Un politico dovrebbe non solo saper governare bene, ma anche – e solo, talvolta – saper governare. In queste condizioni, anche senza considerare l’aspetto etico della vicenda, B. non è in grado di governare. Sa solo chiamare in causa il Fondo Monetario Internazionale, non per dire che è stato obbligato a una manovra restrittiva, ma per vantarsi del sostegno ricevuto da un’istituzione che la sua credibilità l’ha persa per ben due volte, con le crisi finanziarie degli anni Novanta e con l’assurda ostinazione su quelle “riforme strutturali” (flessibilità del lavoro, riforma delle pensioni, ecc.) che oggi impediscono all’Occidente di attuare politiche di rilancio. Berlusconi è come il Fondo, senza credibilità. Con l’attacco ai gay, l’ha persa del tutto. Quando ci si difende spiegando che è “meglio essere appassionato di belle ragazze che gay”, si dichiara con orgoglio di non voler essere il presidente che rappresenta tutti gli Italiani, si crea un nemico tra i cittadini stessi (non più i terroristi, dunque, né gli immigrati, clandestini o meno). Naturalmente, lo si fa per ottenere il consenso degli altri, come in ogni dittatura che (non) si rispetti. Magari gridando di essere il partito dell’amore, fondato sui tanti cittadini “che cercano una causa fondata sull’amore, sulla giustizia e sulla libertà. Una causa che, con la forza invincibile degli ideali più nobili, trionfi sulla violenza, gli estremismi e l’odio” – ma non ci si inganni: queste parole non sono di B., sono di Jorge Rafael Videla, il dittatore argentino a cavallo tra i Settanta e gli Ottanta (“I mondiali della vergogna”, di Pablo Llonto, sono piuttosto istruttivi al riguardo).
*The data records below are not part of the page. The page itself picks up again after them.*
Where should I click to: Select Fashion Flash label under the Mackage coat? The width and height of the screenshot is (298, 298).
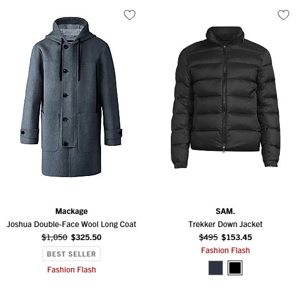[72, 270]
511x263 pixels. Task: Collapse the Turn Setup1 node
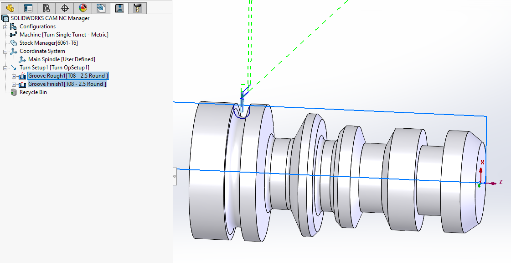point(5,68)
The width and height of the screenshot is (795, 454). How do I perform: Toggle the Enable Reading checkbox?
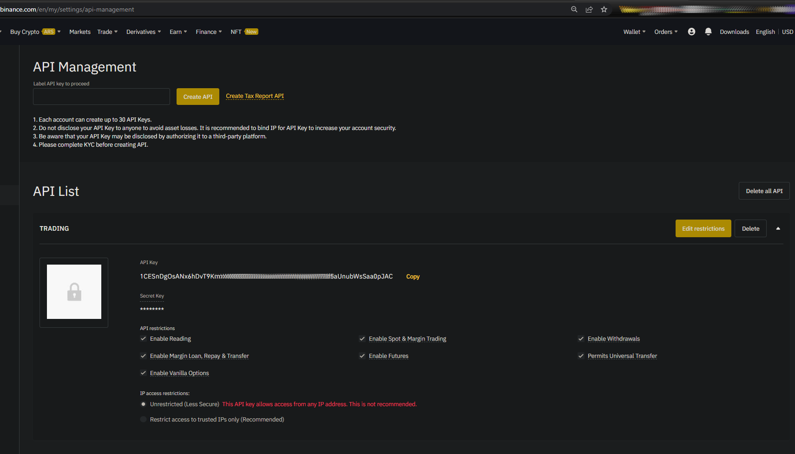(x=144, y=339)
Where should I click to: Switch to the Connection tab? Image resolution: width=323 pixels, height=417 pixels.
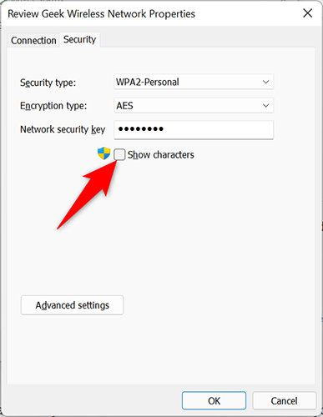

La cacciata di B. è un’occasione propizia per ridare credibilità al paese. Gli unici esempi di credibilità arrivano oggi da quei settori che, con il loro, difendono un interesse che non può che coincidere con quello generale – i disoccupati, i precari della ricerca, i magistrati, ecc. –, perché ne va della loro libertà, e dunque della libertà di tutti. Si faccia uno sforzo di chiarezza, tutti, per una volta: basta con la retorica del “parliamo dei problemi veri del paese”, se non si riesce a parlarne è anche, e soprattutto, per colpa del macigno-B. Se ne liberi Fini, se ne liberi il povero Lupi, se ne liberi l’Italia, se ne liberi persino la Chiesa, dalla quale sarebbe doveroso attendersi una presa di posizione forte: se per Famiglia Cristiana il B. di Ruby è “indifendibile” e “malato”, lo è a maggior ragione il B. che divide il paese che governa tra gay e non. La fine di B., se mai arriverà, non sarà solo un sollievo, ma un’occasione di rinascita. Che B. ci aiuti (a farlo cadere).